Foveated ViTs and adapting pre-trained models (DINOv3)

Last, we will show how to build a foveated ViT with our code-base, walk through our approach to adapting pre-trained models, and load in our adapted foveated variant of DINOv3

Foveated ViTs are much simpler to build than foveated CNNs. In a foveated ViT, we simply modify the sensor and patch embedding, and then the architecture is a standard ViT!

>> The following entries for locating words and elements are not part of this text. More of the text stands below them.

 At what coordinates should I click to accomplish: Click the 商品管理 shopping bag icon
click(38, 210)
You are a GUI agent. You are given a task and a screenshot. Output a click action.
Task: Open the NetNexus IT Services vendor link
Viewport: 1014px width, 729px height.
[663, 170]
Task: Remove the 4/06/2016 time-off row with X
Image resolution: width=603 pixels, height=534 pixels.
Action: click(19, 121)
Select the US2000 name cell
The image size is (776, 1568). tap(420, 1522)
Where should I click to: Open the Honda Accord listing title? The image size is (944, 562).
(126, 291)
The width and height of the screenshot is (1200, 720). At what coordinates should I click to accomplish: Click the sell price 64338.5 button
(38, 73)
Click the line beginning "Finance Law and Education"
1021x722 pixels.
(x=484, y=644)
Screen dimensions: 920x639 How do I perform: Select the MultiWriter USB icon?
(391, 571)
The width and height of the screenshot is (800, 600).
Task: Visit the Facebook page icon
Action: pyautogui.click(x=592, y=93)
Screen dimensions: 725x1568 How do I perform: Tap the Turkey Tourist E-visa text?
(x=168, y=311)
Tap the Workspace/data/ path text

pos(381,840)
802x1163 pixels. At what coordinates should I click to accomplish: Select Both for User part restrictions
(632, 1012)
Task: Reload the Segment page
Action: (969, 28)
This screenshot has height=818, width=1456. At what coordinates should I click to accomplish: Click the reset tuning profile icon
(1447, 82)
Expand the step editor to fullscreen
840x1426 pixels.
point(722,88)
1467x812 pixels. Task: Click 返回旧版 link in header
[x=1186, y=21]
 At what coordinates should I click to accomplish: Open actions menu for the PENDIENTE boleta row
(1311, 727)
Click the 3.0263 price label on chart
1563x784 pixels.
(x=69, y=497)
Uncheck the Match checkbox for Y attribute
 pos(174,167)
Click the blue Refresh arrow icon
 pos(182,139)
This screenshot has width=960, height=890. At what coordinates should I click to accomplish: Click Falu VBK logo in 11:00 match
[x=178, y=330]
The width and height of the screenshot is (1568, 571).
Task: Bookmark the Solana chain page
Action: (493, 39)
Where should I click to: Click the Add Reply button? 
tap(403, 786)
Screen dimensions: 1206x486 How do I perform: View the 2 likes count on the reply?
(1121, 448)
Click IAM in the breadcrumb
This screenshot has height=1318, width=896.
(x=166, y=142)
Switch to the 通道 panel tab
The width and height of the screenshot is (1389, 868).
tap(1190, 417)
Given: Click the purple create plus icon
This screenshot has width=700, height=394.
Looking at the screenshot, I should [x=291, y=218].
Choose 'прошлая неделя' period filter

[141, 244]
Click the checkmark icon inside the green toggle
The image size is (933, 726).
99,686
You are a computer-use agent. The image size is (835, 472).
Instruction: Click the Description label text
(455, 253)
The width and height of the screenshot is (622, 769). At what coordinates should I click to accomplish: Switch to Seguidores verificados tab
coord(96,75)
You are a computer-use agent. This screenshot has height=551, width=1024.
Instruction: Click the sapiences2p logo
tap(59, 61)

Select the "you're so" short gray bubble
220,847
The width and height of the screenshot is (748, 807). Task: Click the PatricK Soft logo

Let’s look at the patch embedding

[1]:

%load_ext autoreload
%autoreload 2

import matplotlib.pyplot as plt
import numpy as np
import torch
import matplotlib.cm as cm
import os

[2]:

def visualize_patch_embed(patch_embed):
    in_coords = patch_embed.in_coords
    out_coords = patch_embed.out_coords
    in_cart_coords = in_coords.cartesian.cpu().numpy()
    in_plotting_coords = in_coords.plotting.cpu().numpy()
    out_cart_coords = out_coords.cartesian.cpu().numpy()
    out_plotting_coords = out_coords.plotting.cpu().numpy()
    knns = patch_embed.knn_indices.cpu().numpy()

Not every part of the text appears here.